§ **EXERCISE BRIEF**
Pick out the lines in the listing below that contain the word "agent" and copy them.

=====

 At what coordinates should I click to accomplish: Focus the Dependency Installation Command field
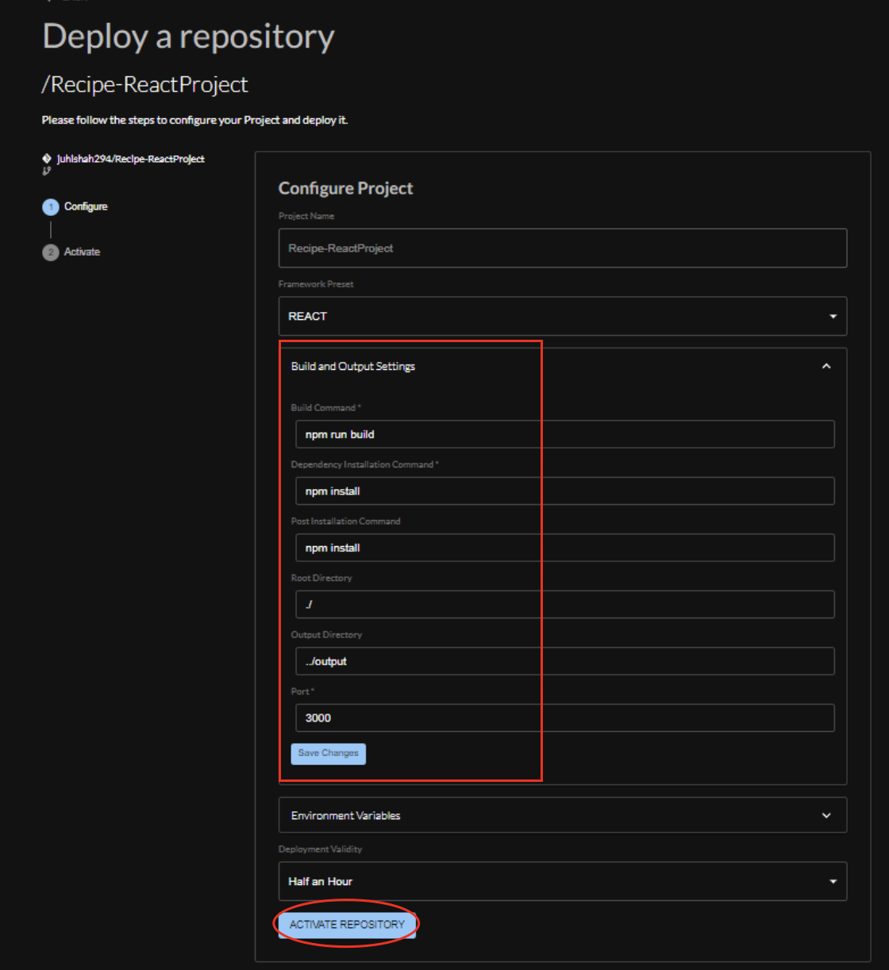tap(564, 491)
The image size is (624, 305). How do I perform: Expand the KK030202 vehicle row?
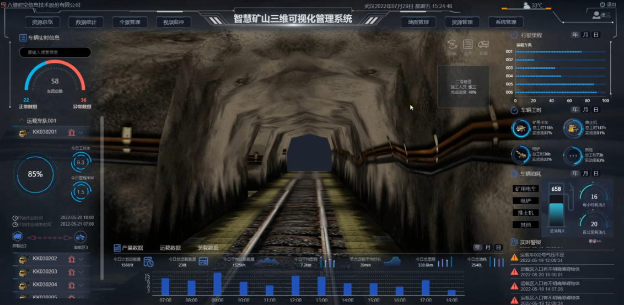point(81,259)
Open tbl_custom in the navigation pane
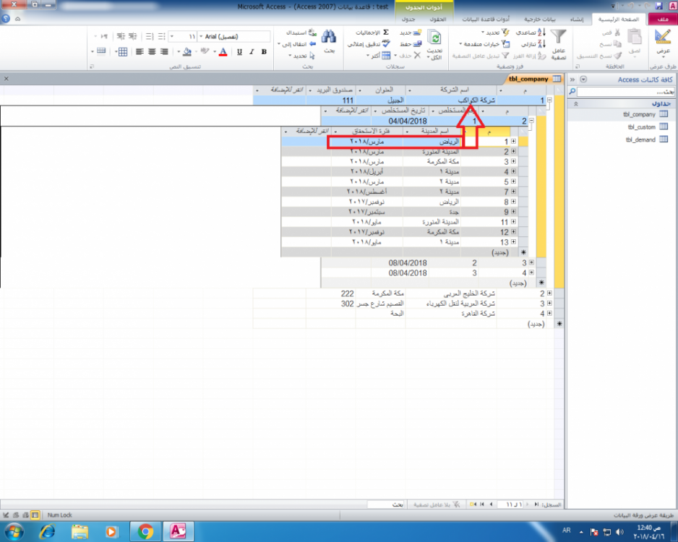The image size is (678, 542). click(x=640, y=126)
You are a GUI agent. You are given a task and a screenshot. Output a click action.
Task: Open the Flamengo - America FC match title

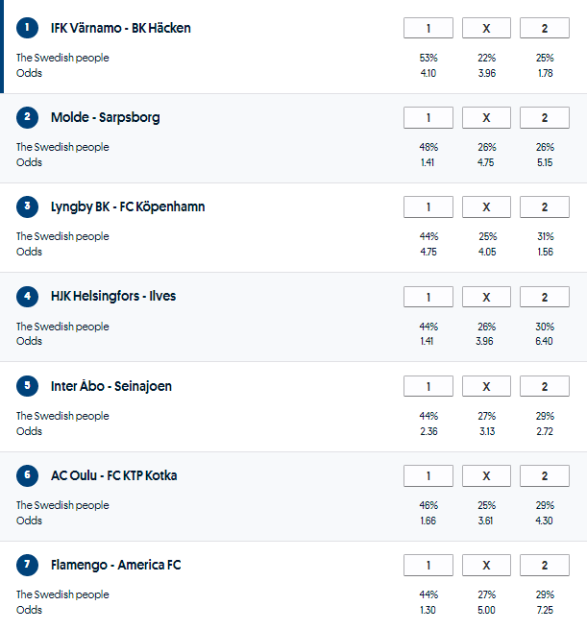tap(115, 566)
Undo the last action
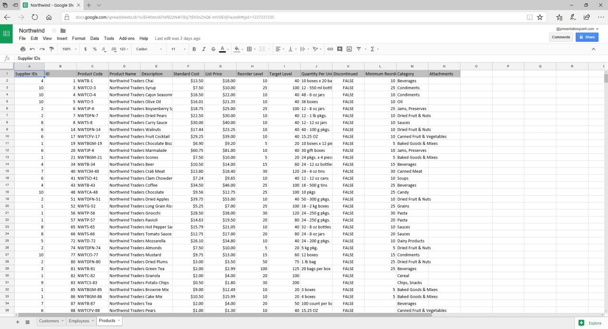This screenshot has width=608, height=329. (x=32, y=49)
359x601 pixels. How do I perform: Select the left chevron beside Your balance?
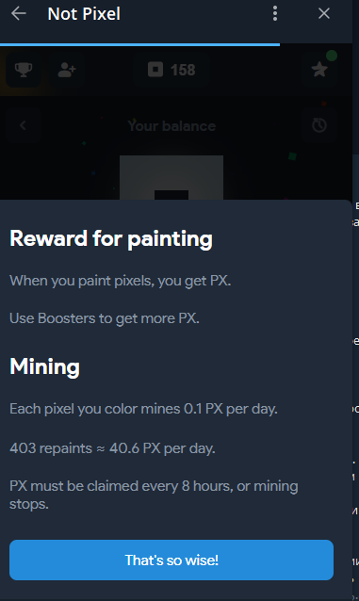click(24, 125)
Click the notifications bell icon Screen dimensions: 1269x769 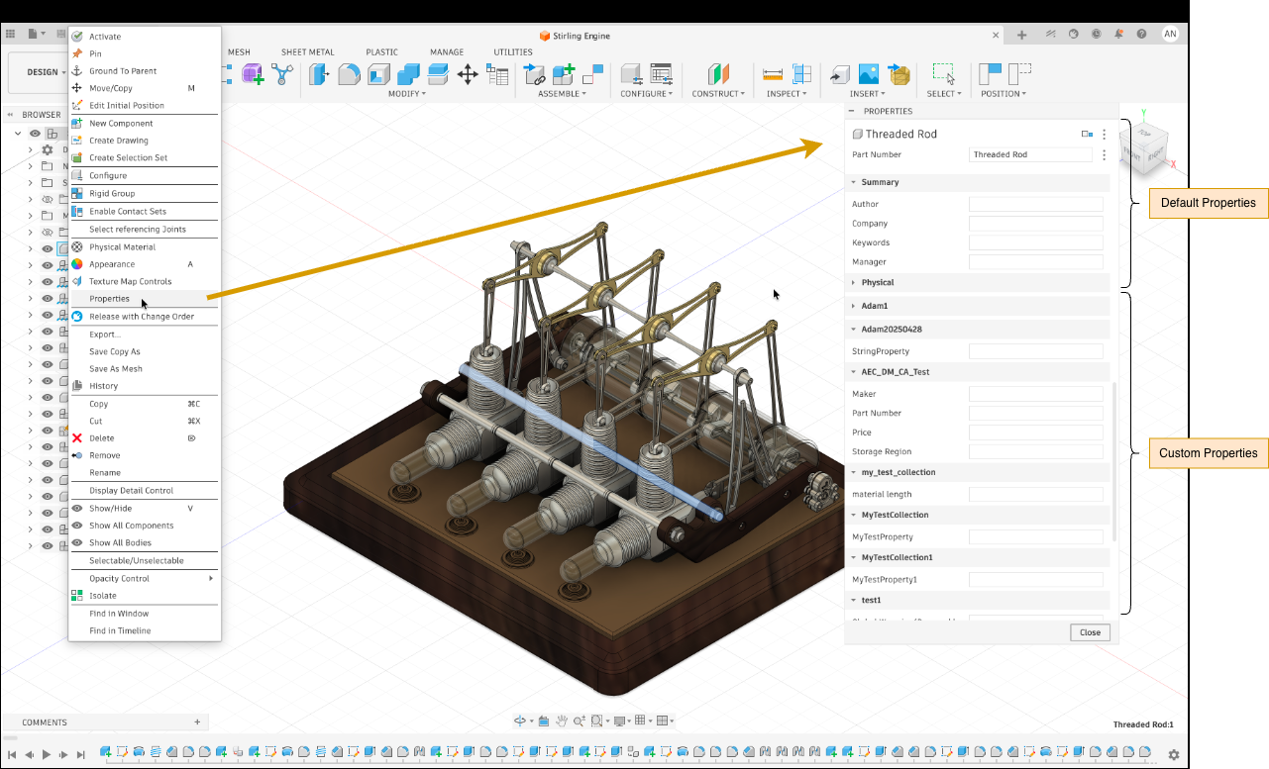pyautogui.click(x=1118, y=34)
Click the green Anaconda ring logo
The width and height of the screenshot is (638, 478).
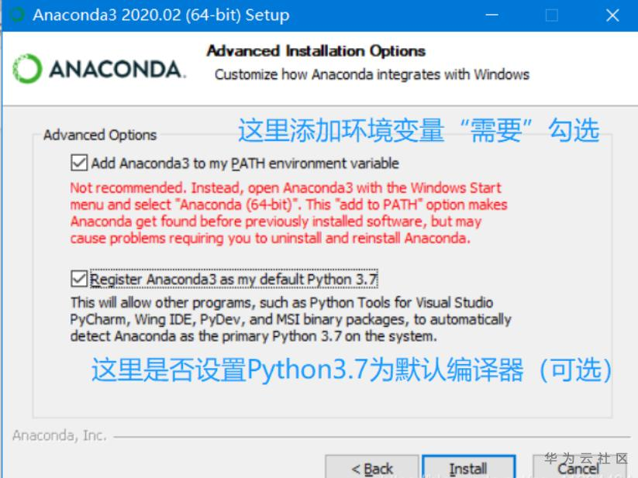coord(27,69)
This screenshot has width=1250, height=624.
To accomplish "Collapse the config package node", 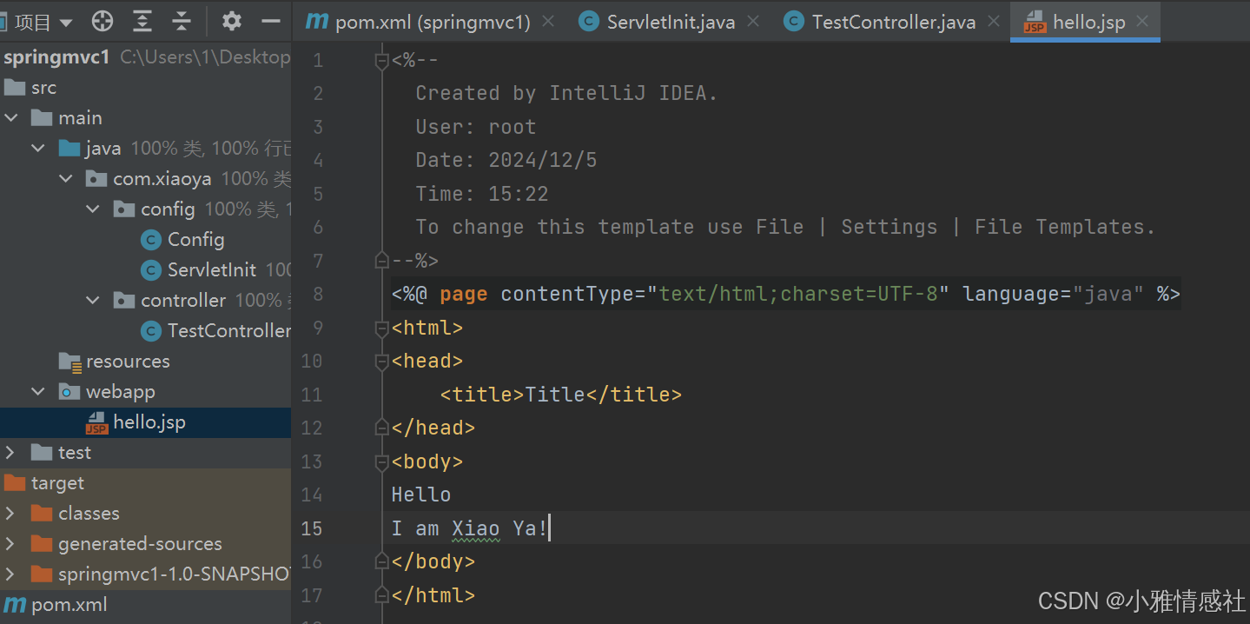I will click(93, 209).
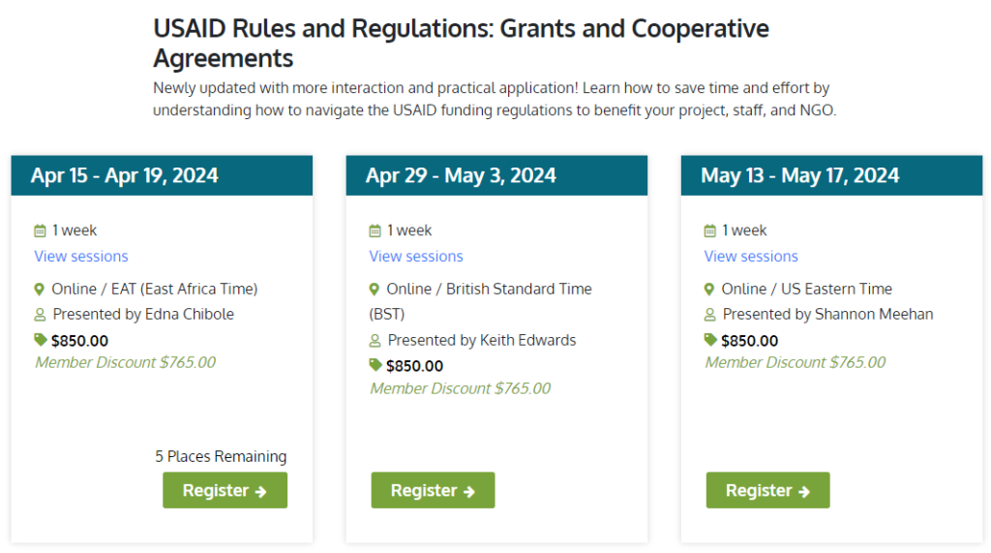Image resolution: width=991 pixels, height=553 pixels.
Task: Open View sessions for May 13 course
Action: (x=751, y=257)
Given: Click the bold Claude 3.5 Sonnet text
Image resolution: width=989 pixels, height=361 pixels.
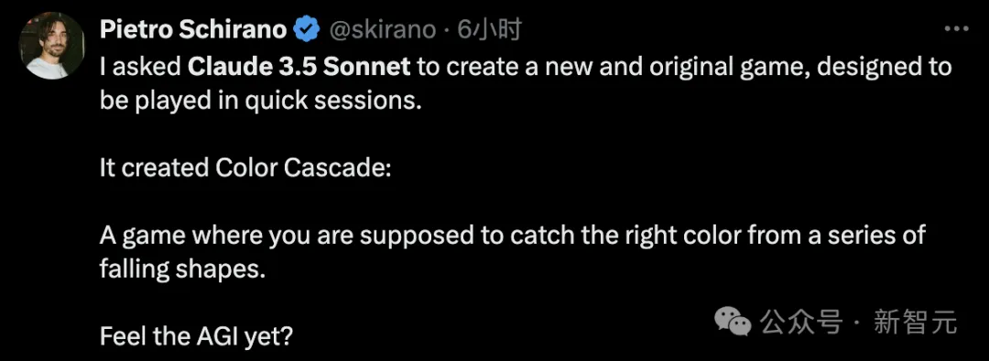Looking at the screenshot, I should (x=299, y=67).
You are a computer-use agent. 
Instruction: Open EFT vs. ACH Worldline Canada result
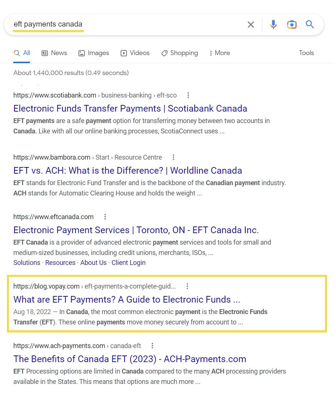coord(127,171)
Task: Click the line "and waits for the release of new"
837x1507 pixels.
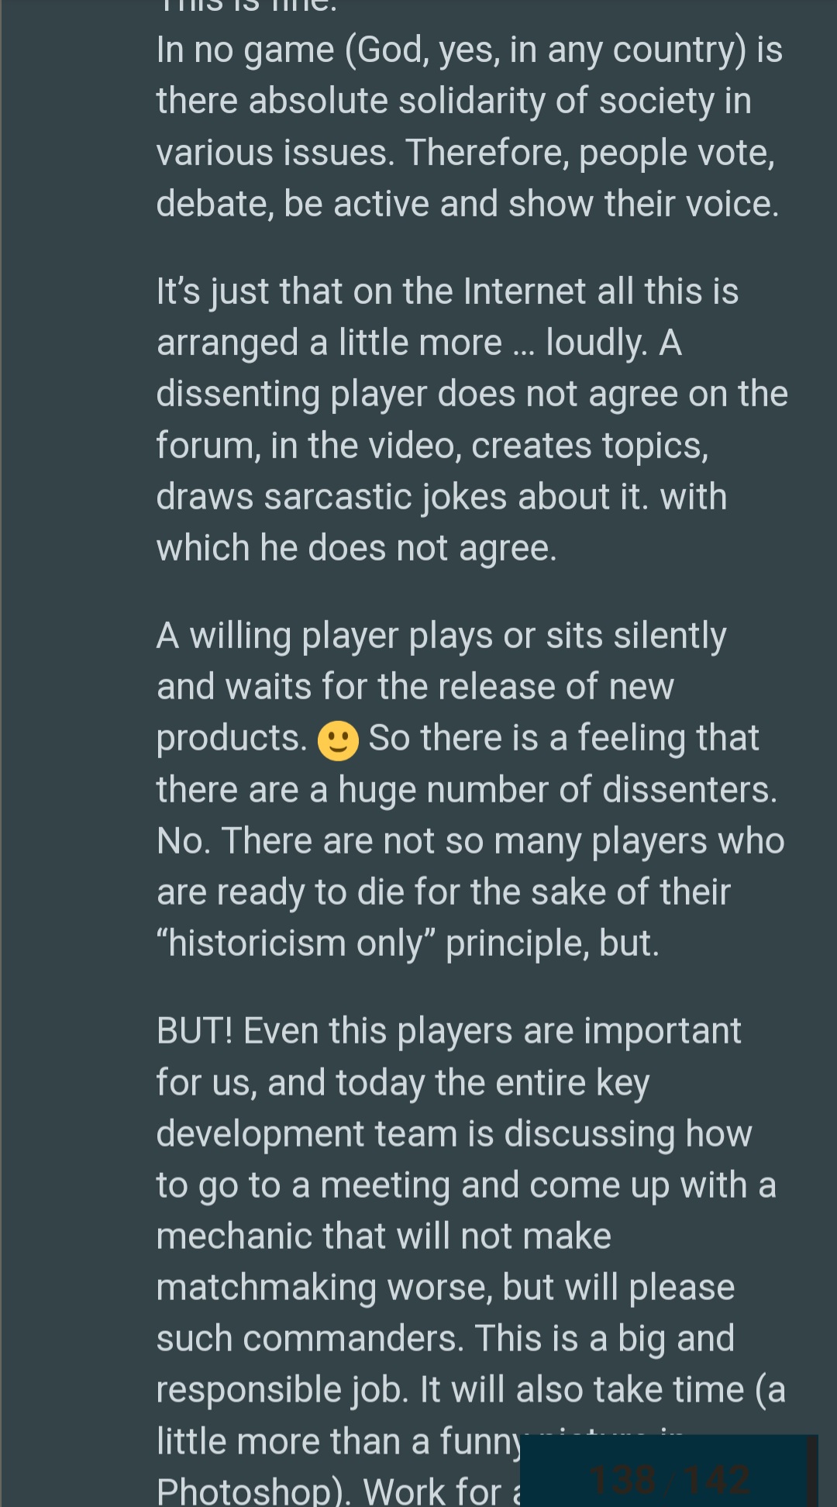Action: (415, 687)
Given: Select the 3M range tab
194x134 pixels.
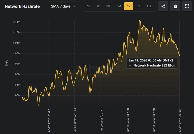Looking at the screenshot, I should tap(119, 6).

=====

§ **TASK OUTPUT**
You are a GUI agent. You are given a task and a screenshot. Output a click action.
You are a computer-use agent. 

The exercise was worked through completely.